Any guy will easily relate to the zany premise of Popran—what would one do if their penis quite literally detached itself from their body and abruptly flew away on the wings of their ballsack? It may sound crass, but writer/director Shin’ichiro Ueda (who also made surprise critical darling, One Cut of the Dead) is sure to keep it cute, light, and reflective. However, for me, this was not the film I had envisioned at first glance. I wanted it to fully embrace the ridiculousness, but Ueda’s script ultimately feels disjointed and mismanaged.
Tagami (Yoji Minagawa) is a hugely successful business mogul, inventor of a manga app called Rashimban that boasts over seven million downloads, and an all-around pretty terrible person. In interviews, Tagami won’t even discuss his personal life whatsoever, including his history with a co-founder that he unceremoniously booted. Tagami has a strict policy about no original manga works for his app, as they do not sell whatsoever. Still, he gives people false hope that their projects will be selected. After leading on one girl and sleeping with her, Tagami wakes up the next day to go to the bathroom and discovers bare skin and a tiny hole in the place where his penis is supposed to be.
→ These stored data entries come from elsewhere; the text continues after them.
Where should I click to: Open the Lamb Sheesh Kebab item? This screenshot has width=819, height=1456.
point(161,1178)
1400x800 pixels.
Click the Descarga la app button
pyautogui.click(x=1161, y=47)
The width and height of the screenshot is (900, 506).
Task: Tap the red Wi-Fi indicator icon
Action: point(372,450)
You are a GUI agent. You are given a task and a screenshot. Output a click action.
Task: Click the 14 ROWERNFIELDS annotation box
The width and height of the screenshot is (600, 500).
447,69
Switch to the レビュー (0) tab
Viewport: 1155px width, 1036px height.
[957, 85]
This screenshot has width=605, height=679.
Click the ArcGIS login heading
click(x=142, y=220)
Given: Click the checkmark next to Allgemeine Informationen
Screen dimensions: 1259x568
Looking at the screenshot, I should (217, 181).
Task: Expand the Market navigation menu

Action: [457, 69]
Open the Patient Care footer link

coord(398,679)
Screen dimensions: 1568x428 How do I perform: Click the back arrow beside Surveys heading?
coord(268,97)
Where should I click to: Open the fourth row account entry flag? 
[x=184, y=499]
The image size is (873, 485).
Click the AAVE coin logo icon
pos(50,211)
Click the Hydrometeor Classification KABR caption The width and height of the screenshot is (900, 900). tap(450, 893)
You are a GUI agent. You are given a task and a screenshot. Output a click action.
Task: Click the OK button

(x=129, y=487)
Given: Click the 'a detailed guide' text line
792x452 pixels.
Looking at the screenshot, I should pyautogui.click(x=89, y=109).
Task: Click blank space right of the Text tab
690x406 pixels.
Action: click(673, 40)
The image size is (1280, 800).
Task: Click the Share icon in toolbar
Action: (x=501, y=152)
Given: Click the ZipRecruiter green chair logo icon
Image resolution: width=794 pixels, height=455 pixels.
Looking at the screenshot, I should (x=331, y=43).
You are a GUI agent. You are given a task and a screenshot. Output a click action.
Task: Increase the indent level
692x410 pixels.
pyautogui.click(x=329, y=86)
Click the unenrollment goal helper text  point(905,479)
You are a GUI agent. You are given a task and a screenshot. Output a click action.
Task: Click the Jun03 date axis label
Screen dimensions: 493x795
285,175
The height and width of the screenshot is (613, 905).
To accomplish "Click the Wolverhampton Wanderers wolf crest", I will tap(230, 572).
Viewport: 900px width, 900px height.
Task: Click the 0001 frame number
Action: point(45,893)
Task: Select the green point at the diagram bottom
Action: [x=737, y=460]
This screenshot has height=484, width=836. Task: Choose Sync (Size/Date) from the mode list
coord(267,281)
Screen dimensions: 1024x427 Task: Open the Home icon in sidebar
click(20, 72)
There seems to be no logical explanation as to why this has happened. At first, I assumed it had something to do with morals, but that is essentially disproven as the film progresses. The doctors say to just come back tomorrow and they will see if there has been any progress. While sitting in a stall, Tagami discovers a barcode over genitals on a poster. Upon scanning it, Tagami is brought to an underground program known as the Popran Group. Here is where the film lays on the exposition and main plot—penises all over the country have been disappearing, and taking to the skies at gasp-worthy speeds. If one cannot manage to catch their “Popran” within six days time, it will die of malnutrition and be gone forever.
Tagami must atone for his past mistakes and track down his “Popran” to catch inside a massive net. One thing that really does work for me in Popran is the whimsical score, constantly reminding us to never take any of this seriously. Popran doesn’t exist on any plane of realism, yet it still tries hard to inject bootleg life lessons for viewers. I enjoyed the film when it approaches the more comedic angle, such as Tagami attempting to pee in a urinal out of his hole, or a child telling his father “a Weiner went flying!” Referring to the airborne penises as “skyfish” is also hilariously dumb. However, Popran is altogether too boring for a movie about losing one’s genitals.
Popran screened at 2022’s Fantasia International Film Festival.